Based on both the Bible and some scientific data, it might seem reasonable to think that a solar eclipse like the one millions of people will view on Aug. 21 occurred during the crucifixion of Jesus Christ.
A translation of the Gospel of Luke 23:44-45 in the New American Bible says so without qualification:
“It was now about noon and darkness came over the whole land until three in the afternoon because of an eclipse of the sun.”
Two other gospels note the sudden midday darkness. From the King James version of the Gospel of Matthew 27:45, “Now from the sixth hour there was darkness over all the land unto the ninth hour.” Mark 15:33 says, “And when the sixth hour was come, there was darkness over the whole land until the ninth hour.”
Scholars, to be sure, still debate the exact year that Christ was crucified, certain that it was between 26 A.D. and 36 A.D when Pontius Pilate was governor of Judea. Jesus is thought to have been 33 when he died.
In 2012, German researchers, looking at earthquake data along with Biblical clues — for example, Jesus was killed at Passover about the 14th day of Nisan on the Jewish calendar — posited that the most likely date of his crucifixion would have been April 3, in the year 33.
NASA maps charting the paths of some 5,000 years worth of solar eclipses — from 2000 B.C. to 3000 A.D. —do, indeed, chart eight total solar eclipses and a bevy of annular and partial eclipses between 26 A.D. and 36 A.D. (In an annular solar eclipse, the moon covers the center of the sun, but its outer edges remain visible.)
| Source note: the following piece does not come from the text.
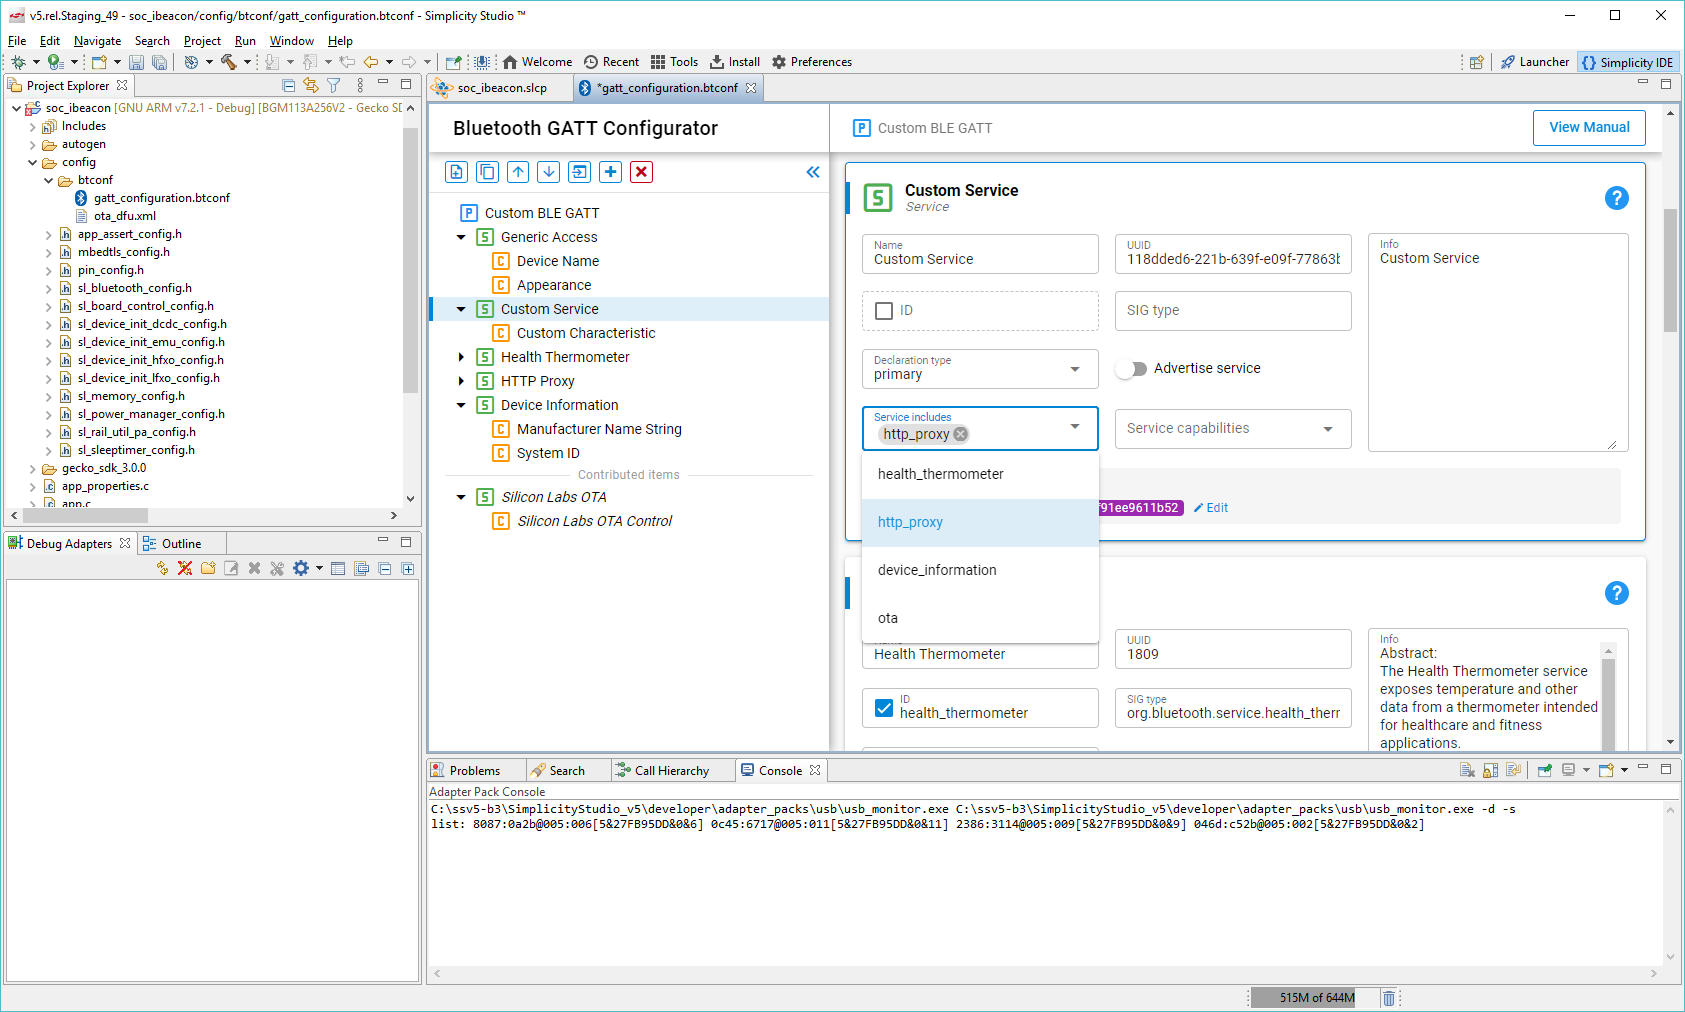The width and height of the screenshot is (1685, 1012).
Task: Open the Navigate menu
Action: pyautogui.click(x=97, y=40)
One of those total solar eclipses even falls in the year 33 on March 19. However, the path of totality of that eclipse — the path of the moon’s shadow as it speeds across the Earth’s surface — was nowhere near Jerusalem. Instead, it was near Antarctica.
The path of another total solar eclipse, on March 9 in the year 34, hardly came closer. Its path of totality crossed oceans near Australia. Neither eclipse would have done much to darken the skies of Judea.
The bigger problem isn’t the path of the solar eclipses, scientists said, but the timing: If Jesus died anywhere near the time the Bible says, no solar eclipse would have occurred.
According to the all of the Gospels, the crucifixion of Jesus occurred at Passover.
From Matthew 26:2, “When Jesus had finished all these words, He said to his disciples, ‘You know that after two days the Passover is coming, and the Son of man is to be handed over for crucifixion.’”
From Luke 22:1-2, “Now the Feast of Unleavened Bread, which is called the Passover, was approaching. The chief priests and the scribes were seeking how they might put Him to death; for they were afraid of the people.”
There is the rub of it, said Brother Guy Consolmagno, a research astronomer who is also director of the Vatican Observatory.
Astronomically, Passover occurs when there is a full moon, meaning when the moon is on the opposite side of the Earth from the sun and thus is fully illuminated by the sun’s rays. A partial or total solar eclipse, meanwhile, occurs only with a new moon, defined as the phase when the moon is passing between the Earth and the sun, which is why it blocks the sun’s rays.
“While most attempts to work out dates of historical events based on astronomical events can be problematical, this one is easy!” Consolmagno said in a an email to The Star. “The Crucifixion took place on Passover, which is the first full moon of spring. You need a new moon, not a full moon, for a solar eclipse. Exactly the wrong phase of the moon.”
That might seem to put an end to the matter.
But at Benedictine College, a Catholic liberal arts college in Atchison, Kan., Ryan Maderak, an assistant professor of physics and astronomy and director of the astronomy program, has a different take.
Scientifically, yes, the moon would have been on the wrong side of Earth at Passover, making a solar eclipse during the crucifixion impossible, Maderak said.
But as a man of faith as well as science, he said, he also holds out the possibility for miracles.
“I personally take this approach of not wanting to mix my science and my faith too much,” said Maderak, who on Aug. 20 and 21 will be hosting two colleagues of Consolmagno from the Vatican. Atchison sits along the eclipse’s path of totality; the Vatican scientists will come to view it.
“From a theological perspective,” Maderak said, “if God is omnipotent, then he has sort of a little, shall we say, a little leeway to override the laws of physics.
“If this is something that happened due to divine intervention, we may or may not be able to understand how that occurred. What I’m getting at here: Miraculous occurrences are just that.”
Another explanation may be this: Not a solar eclipse, but a lunar eclipse, when the sun and the Earth and moon align in such a way for the earth’s shadow to cover the moon.
NASA has historic maps of those, too. A partial lunar eclipse occurred on what we now know as April 3 in 33 A.D., the day some think Jesus died.